- EXCERTO DA PÁGINA
Edição D. Quixote, 2025

271 páginas

 

Há momentos que mudam a vida de uma pessoa para sempre. Aconteceu com Marcelo Rubens Paiva num dia que ele jamais esquecerá. Foi a 20 de Janeiro de 1971, feriado municipal no Rio de Janeiro, sufocante jornada de Verão: sujeitos ligados à aeronáutica militar entraram sem avisar na residência da família, na zona Sul da cidade, e levaram com eles o pai. Rubens Beyrodt Paiva nunca mais foi visto.

Engenheiro de profissão, antigo deputado, neto de imigrantes portugueses por via paterna, Beyrodt Paiva tinha 42 anos. Participou na equipa pioneira dos construtores de Brasília. Não lhe era conhecida militância política desde que integrara a bancada parlamentar do Partido Trabalhista entre 1962 e 1964, quando um golpe militar pôs fim ao regime democrático.

- MATERIAIS DO EXERCÍCIO
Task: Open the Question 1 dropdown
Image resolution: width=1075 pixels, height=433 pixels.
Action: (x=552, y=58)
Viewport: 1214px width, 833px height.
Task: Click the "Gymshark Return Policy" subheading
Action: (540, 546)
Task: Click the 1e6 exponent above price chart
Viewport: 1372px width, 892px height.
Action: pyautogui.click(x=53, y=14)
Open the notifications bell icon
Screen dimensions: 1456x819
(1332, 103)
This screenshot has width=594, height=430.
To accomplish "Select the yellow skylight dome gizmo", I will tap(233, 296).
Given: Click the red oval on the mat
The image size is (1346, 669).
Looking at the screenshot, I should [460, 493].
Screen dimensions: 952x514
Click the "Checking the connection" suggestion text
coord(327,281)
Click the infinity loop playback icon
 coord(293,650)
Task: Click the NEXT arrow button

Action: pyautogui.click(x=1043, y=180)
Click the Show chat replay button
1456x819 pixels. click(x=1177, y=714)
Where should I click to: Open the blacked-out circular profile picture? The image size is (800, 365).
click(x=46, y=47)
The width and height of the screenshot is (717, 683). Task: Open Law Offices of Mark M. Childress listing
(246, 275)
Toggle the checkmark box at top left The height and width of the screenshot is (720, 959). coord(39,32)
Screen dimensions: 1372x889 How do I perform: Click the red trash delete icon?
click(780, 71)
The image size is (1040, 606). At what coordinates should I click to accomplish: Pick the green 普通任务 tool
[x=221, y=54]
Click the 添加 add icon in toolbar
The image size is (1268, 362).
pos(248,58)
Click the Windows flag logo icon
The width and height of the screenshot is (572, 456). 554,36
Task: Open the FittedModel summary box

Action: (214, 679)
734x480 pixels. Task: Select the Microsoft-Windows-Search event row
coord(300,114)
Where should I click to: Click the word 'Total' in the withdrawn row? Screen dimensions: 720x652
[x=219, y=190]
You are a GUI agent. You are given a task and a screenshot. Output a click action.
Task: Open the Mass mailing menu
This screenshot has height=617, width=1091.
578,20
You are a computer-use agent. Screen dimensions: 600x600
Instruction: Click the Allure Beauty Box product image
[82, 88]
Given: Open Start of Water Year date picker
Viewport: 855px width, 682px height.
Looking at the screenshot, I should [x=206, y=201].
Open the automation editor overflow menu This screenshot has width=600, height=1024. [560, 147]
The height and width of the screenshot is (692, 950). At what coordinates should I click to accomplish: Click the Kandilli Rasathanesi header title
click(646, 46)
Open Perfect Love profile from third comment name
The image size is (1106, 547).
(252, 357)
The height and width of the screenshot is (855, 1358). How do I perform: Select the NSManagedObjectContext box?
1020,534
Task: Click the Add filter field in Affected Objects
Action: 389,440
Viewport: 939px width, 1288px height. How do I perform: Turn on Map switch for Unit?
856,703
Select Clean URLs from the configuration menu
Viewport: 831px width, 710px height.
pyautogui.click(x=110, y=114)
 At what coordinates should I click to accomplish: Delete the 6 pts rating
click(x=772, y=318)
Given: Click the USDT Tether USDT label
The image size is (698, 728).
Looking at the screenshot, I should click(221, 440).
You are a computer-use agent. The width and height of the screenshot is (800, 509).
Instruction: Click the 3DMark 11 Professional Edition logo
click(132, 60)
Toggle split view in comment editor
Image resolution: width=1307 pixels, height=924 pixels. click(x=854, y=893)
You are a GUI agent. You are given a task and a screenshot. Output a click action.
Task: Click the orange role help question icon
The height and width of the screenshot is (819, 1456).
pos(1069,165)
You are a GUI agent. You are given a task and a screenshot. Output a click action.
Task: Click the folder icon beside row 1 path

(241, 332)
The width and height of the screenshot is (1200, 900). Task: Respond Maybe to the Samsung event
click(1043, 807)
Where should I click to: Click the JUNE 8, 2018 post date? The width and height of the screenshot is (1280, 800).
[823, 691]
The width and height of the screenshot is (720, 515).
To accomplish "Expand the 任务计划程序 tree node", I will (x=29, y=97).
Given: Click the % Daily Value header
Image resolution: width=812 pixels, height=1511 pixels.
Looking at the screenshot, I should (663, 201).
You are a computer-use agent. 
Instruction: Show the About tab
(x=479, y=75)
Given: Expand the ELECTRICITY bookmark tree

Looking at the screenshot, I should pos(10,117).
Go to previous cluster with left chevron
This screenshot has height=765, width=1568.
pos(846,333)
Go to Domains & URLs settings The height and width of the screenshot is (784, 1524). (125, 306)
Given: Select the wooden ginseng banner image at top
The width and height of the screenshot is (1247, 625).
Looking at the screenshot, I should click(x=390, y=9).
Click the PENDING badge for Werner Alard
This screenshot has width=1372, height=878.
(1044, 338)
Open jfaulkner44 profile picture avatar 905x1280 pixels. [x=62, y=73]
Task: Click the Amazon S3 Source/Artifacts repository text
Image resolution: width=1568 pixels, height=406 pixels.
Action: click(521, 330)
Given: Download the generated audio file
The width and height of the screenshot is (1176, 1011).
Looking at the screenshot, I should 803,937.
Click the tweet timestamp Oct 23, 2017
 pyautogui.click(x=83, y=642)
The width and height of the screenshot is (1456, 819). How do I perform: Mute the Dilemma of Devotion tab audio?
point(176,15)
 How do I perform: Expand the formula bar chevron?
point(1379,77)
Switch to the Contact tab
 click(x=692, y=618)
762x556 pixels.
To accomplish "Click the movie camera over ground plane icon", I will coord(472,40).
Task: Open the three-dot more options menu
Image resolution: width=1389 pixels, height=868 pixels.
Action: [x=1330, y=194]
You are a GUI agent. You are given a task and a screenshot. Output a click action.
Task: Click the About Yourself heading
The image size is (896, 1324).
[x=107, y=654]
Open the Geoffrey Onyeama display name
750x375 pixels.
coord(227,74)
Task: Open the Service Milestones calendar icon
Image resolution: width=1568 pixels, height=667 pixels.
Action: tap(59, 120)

- TAREFAS PROPOSTAS
(a) Responda, com base no excerto da página, às perguntas seguintes:
(i) Quantas páginas tem a edição indicada?
(ii) Em que data foi levado o pai de Marcelo Rubens Paiva?
(iii) Que idade tinha Rubens Beyrodt Paiva?
(b) Transcreva fielmente o trecho dos registos que abre com a linha que contém "Task: Click the Amazon" e fecha com a linha que contém "coord(227,74)", ambas incluídas.

- RESPOSTAS POR TAREFA
(a)
(i) 271 páginas.
(ii) A 20 de Janeiro de 1971.
(iii) 42 anos.

(b)
Task: Click the Amazon S3 Source/Artifacts repository text
Image resolution: width=1568 pixels, height=406 pixels.
Action: click(521, 330)
Given: Download the generated audio file
The width and height of the screenshot is (1176, 1011).
Looking at the screenshot, I should 803,937.
Click the tweet timestamp Oct 23, 2017
 pyautogui.click(x=83, y=642)
The width and height of the screenshot is (1456, 819). How do I perform: Mute the Dilemma of Devotion tab audio?
point(176,15)
 How do I perform: Expand the formula bar chevron?
point(1379,77)
Switch to the Contact tab
 click(x=692, y=618)
762x556 pixels.
To accomplish "Click the movie camera over ground plane icon", I will coord(472,40).
Task: Open the three-dot more options menu
Image resolution: width=1389 pixels, height=868 pixels.
Action: [x=1330, y=194]
You are a GUI agent. You are given a task and a screenshot. Output a click action.
Task: Click the About Yourself heading
The image size is (896, 1324).
[x=107, y=654]
Open the Geoffrey Onyeama display name
750x375 pixels.
coord(227,74)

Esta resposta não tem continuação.